=== Goal of the exercise ===
Show every line of the records below that contains the word "computer".

=== Dataset content ===
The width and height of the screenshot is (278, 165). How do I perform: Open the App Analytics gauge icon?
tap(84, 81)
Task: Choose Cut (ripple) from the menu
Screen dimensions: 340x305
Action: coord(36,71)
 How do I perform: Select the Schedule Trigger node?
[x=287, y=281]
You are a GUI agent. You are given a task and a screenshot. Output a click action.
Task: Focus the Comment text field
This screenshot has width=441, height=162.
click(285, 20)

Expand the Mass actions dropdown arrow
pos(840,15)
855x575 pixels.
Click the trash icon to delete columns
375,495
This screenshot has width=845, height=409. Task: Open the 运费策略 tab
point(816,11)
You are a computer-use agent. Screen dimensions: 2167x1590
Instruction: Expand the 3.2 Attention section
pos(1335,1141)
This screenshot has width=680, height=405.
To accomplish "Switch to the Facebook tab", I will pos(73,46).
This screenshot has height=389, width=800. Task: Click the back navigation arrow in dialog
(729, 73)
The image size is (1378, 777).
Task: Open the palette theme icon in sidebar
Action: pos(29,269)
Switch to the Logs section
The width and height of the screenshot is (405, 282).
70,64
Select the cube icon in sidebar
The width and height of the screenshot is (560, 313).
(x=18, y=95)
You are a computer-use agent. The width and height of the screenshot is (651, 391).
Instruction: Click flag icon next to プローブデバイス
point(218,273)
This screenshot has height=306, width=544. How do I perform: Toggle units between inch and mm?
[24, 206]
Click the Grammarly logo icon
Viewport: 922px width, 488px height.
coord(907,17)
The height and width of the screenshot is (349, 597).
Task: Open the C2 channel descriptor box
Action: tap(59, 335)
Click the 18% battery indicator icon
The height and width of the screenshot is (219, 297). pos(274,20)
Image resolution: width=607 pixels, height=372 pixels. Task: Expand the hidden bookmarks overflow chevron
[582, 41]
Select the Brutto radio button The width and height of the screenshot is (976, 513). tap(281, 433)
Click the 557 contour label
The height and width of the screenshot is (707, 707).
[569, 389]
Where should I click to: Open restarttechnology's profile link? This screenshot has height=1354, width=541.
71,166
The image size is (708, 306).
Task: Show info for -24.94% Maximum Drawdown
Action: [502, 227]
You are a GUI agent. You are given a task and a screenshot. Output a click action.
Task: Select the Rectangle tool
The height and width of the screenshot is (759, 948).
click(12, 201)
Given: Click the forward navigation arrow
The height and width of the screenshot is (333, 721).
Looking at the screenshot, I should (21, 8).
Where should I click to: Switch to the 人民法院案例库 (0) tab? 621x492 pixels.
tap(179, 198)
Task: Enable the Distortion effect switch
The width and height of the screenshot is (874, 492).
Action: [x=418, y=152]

=== Solved exercise ===
You are a computer-use agent. Screen dimensions: 2167x1590
You are a computer-use agent. The width and height of the screenshot is (651, 391).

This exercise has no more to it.